NPR reviews Wild Dances: My Queer and Curious Journey to Eurovision by William Lee Adams (Astra House): Wild Dances, William Lee Adams' page-turning, tragicomic memoir, deftly combines two seemingly divergent themes: a harrowing coming-of-age story of a biracial Vietnamese-American and his ‘queer and curious journey’ to become the bespoke authority on Eurovision.”; Red Memory: The Afterlives of China's Cultural Revolution by Tania Branigan (Norton): “Where Branigan does her most profound writing is when she digs deep into the politics of the apology and the purpose of reconciliation, deliberately pushing on the points that hurt."

Slate reviews The Making of Another Major Motion Picture Masterpiece by Tom Hanks, illus. by R. Sikoryak (Knopf): “Hanks is simply constitutionally incapable of introducing a new character without delivering eight pages of their life story, which means that over the book’s first 100 pages we make our way very, very slowly through a 20th century delineated with all the complexity of Forrest Gump.”

Briefly Noted

The Washington Post talks with Julia Quinn about the origins of Queen Charlotte written with Shonda Rhimes (Avon), the novel and the Neftlix series. 

NYT has a Q&A with Jonathan Eig about the making of his new book, King: A Life (Farrar; LJ starred review). LJ also has an interview with Eig

Andrew McCarthy discusses his new book, Walking with Sam: A Father, a Son, and Five Hundred Miles Across Spain (Grand Central), with Shondaland. Nana Kwame Adjei-Brenyah talks about the premise of Chain Gang All Stars (Pantheon), and Mary Beth Keane, The Half Moon (Scribner), reflects on “impostor syndrome, infertility, marriage, and more.”

Karin Lin-Greenberg talks about her novel, You Are Here (Counterpoint), suburbia culture, gun violence and mall food, with ElectricLit.

Sunny Hostin talks about centering Black excellence in her new beach read, Summer on Sag Harbor (Morrow), with Essence. 

Parade addresses the latest on a rumored Taylor Swift memoir. 

The Root previews Whoopi Goldberg's forthcoming menopause graphic novel, The Change (Dark Horse) due out November 28th. 

HipLatina shares "15 Latina Bookstagrammers You Need to Follow for Your TBR List."

BookRiot has 12 book club picks for May. 

Authors On Air 

NPR’s Fresh Air talks with James Risen, The Last Honest Man: The CIA, the FBI, the Mafia, and the Kennedys—and One Senator's Fight to Save Democracy written with Thomas Risen (Little, Brown), about his story of Sen.

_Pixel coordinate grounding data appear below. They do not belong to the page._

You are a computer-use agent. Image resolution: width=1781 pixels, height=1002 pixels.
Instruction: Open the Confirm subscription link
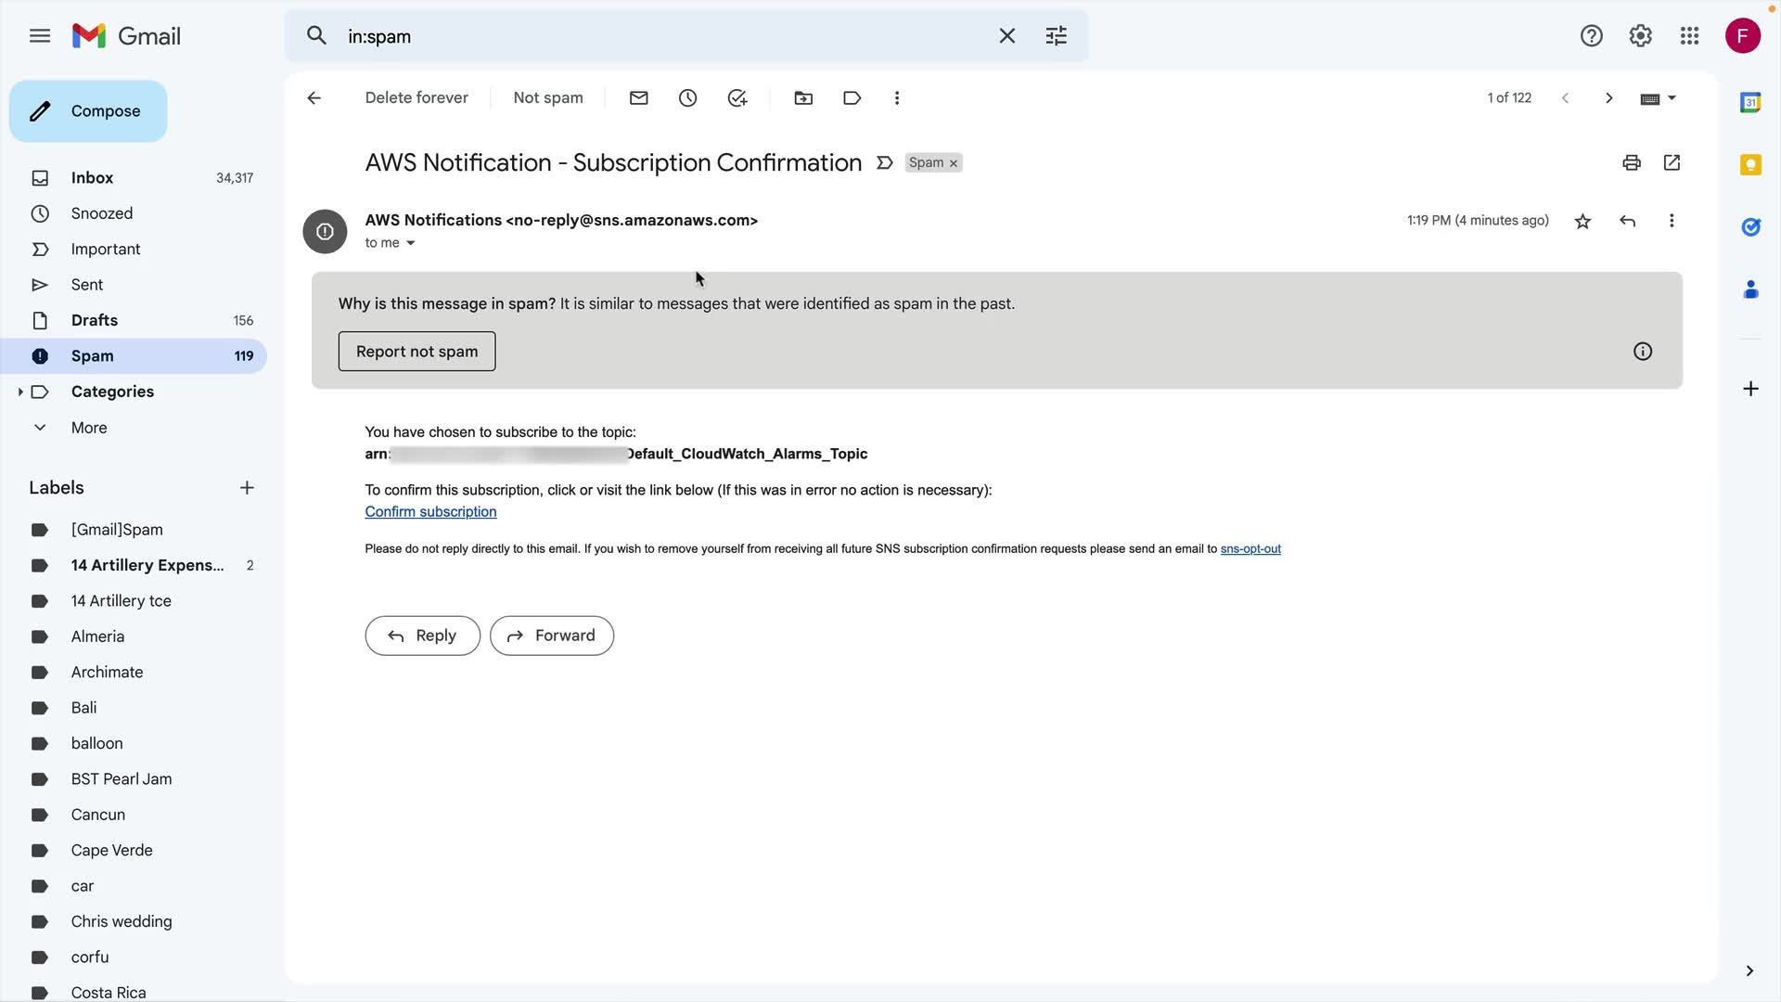pos(430,512)
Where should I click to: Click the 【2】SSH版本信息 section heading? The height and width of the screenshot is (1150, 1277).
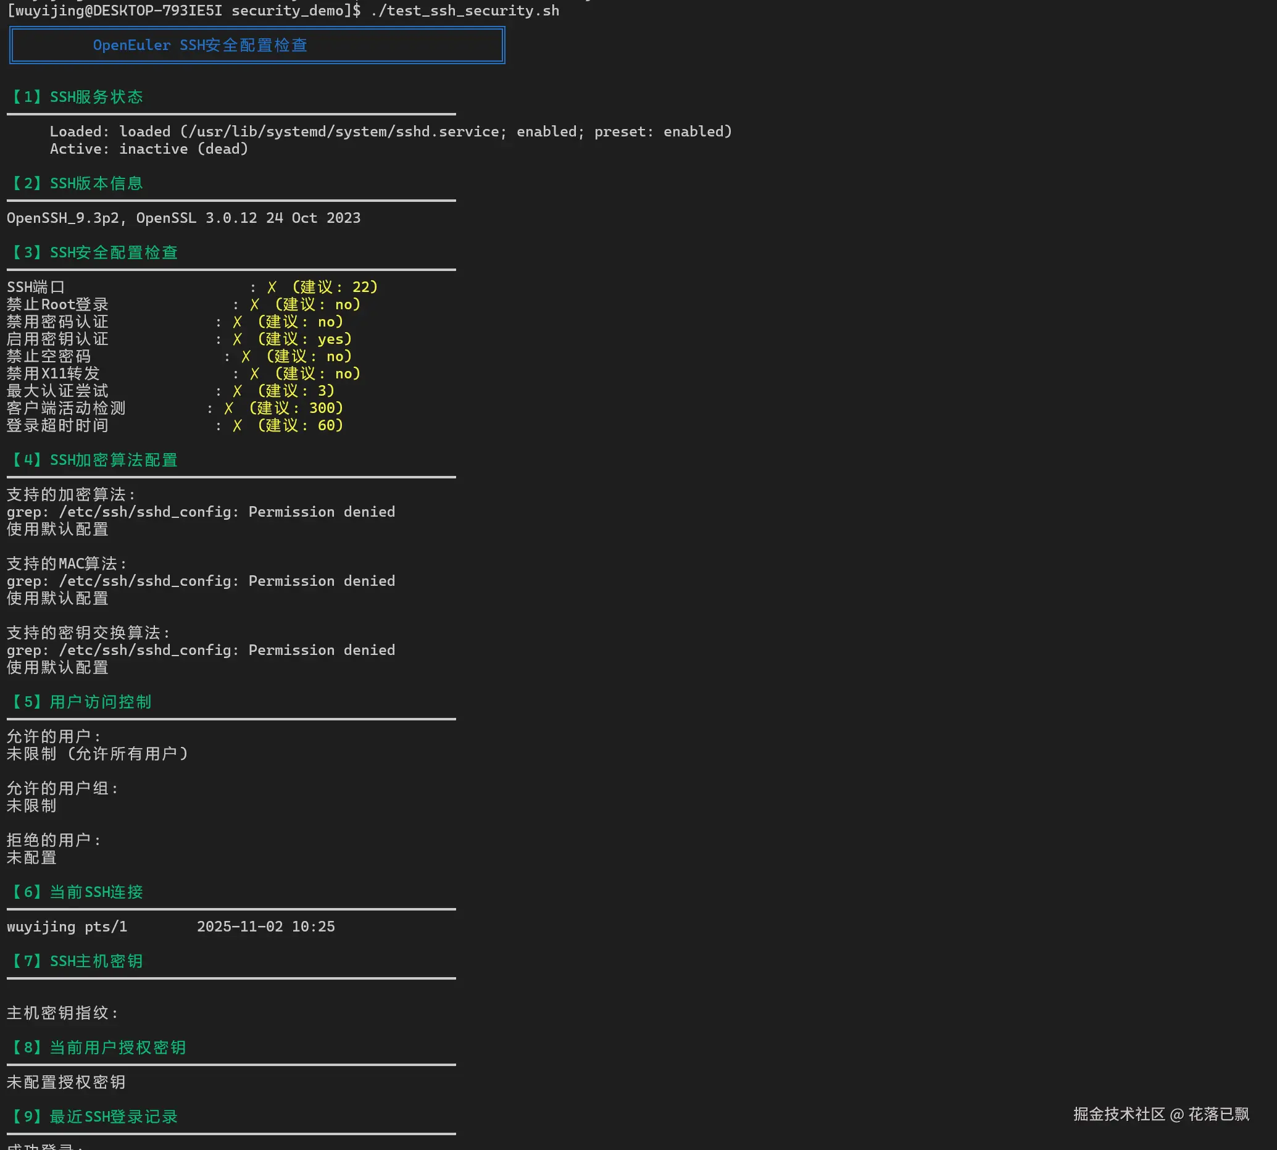76,183
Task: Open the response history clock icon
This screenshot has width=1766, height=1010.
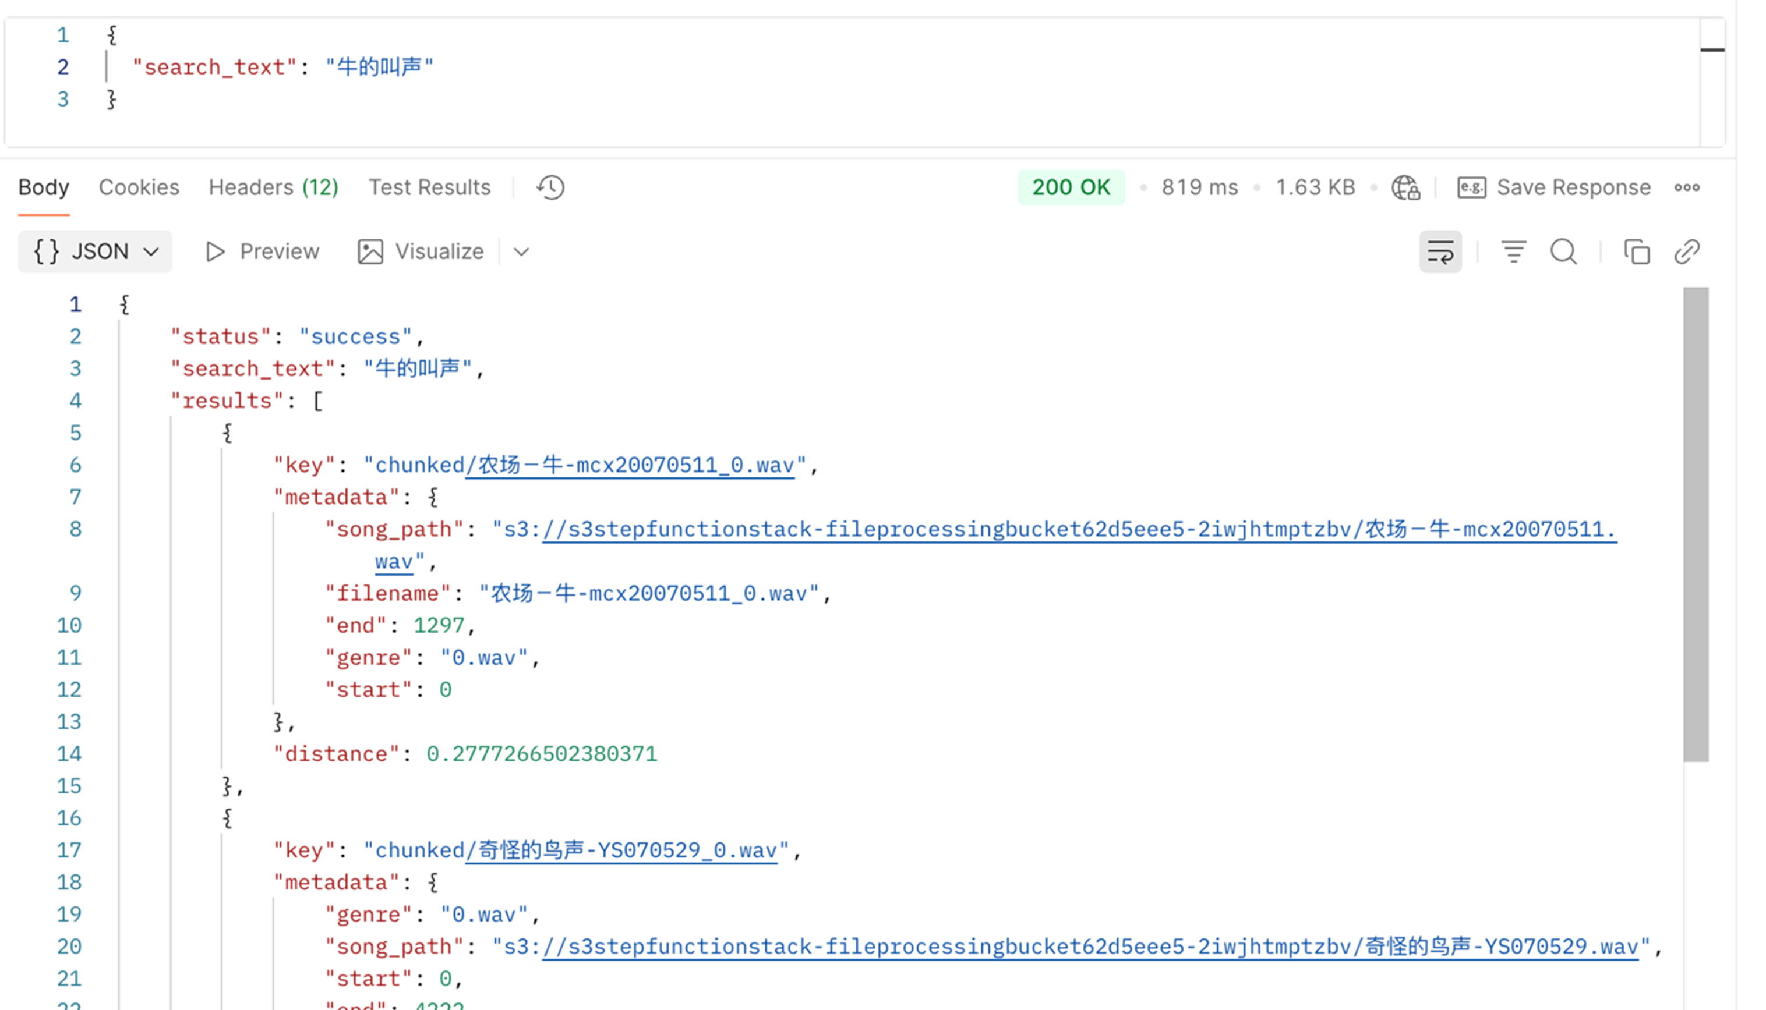Action: 550,187
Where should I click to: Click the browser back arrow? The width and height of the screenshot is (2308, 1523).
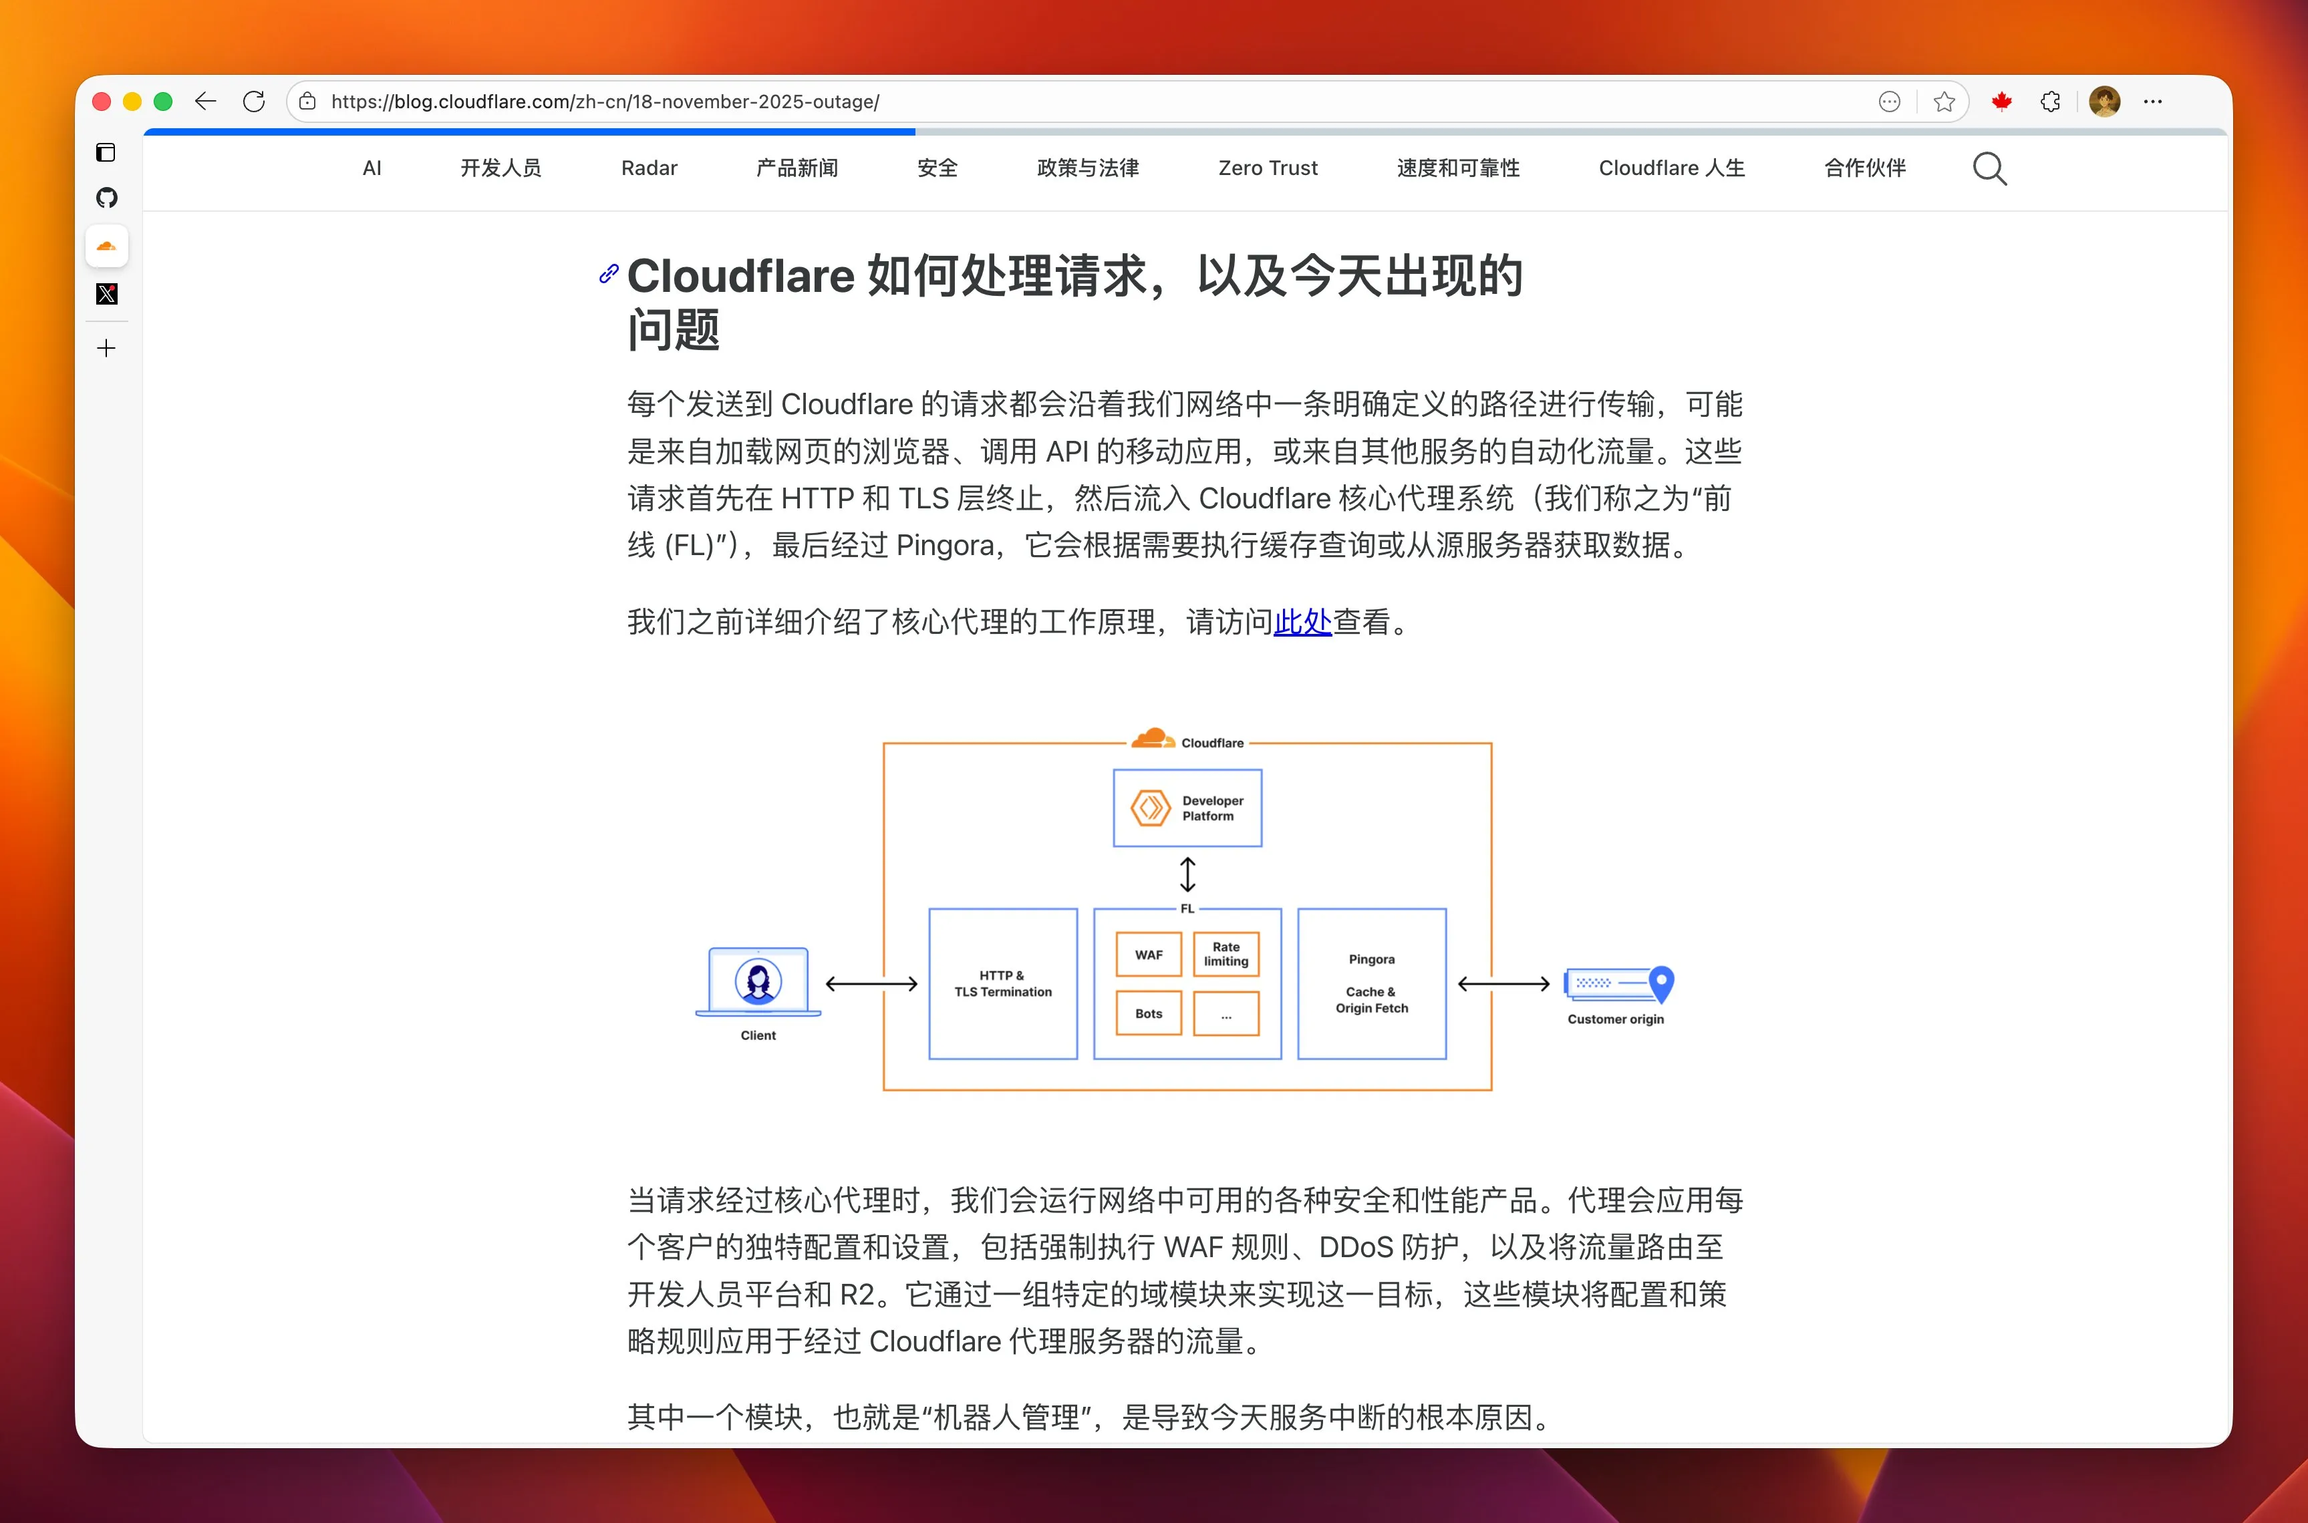pos(205,101)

Frank Church. 

NPR’s All Things Considered chats with Henry Grabar about his new book, Paved Paradise: How Parking Explains the World (Penguin Pr.), and “why the U.S. builds more three-car garages than one-bedroom apartments.” 

Tom Hiddleston and Mark Hamill will star in an adaptation of Stephen King’s The Life Of Chuck. Deadline has the story. 

Directors Davina Pardo and Leah Wolchok talk about the unexpected timeliness of their documentary Judy Blume Forever, with PopSugar.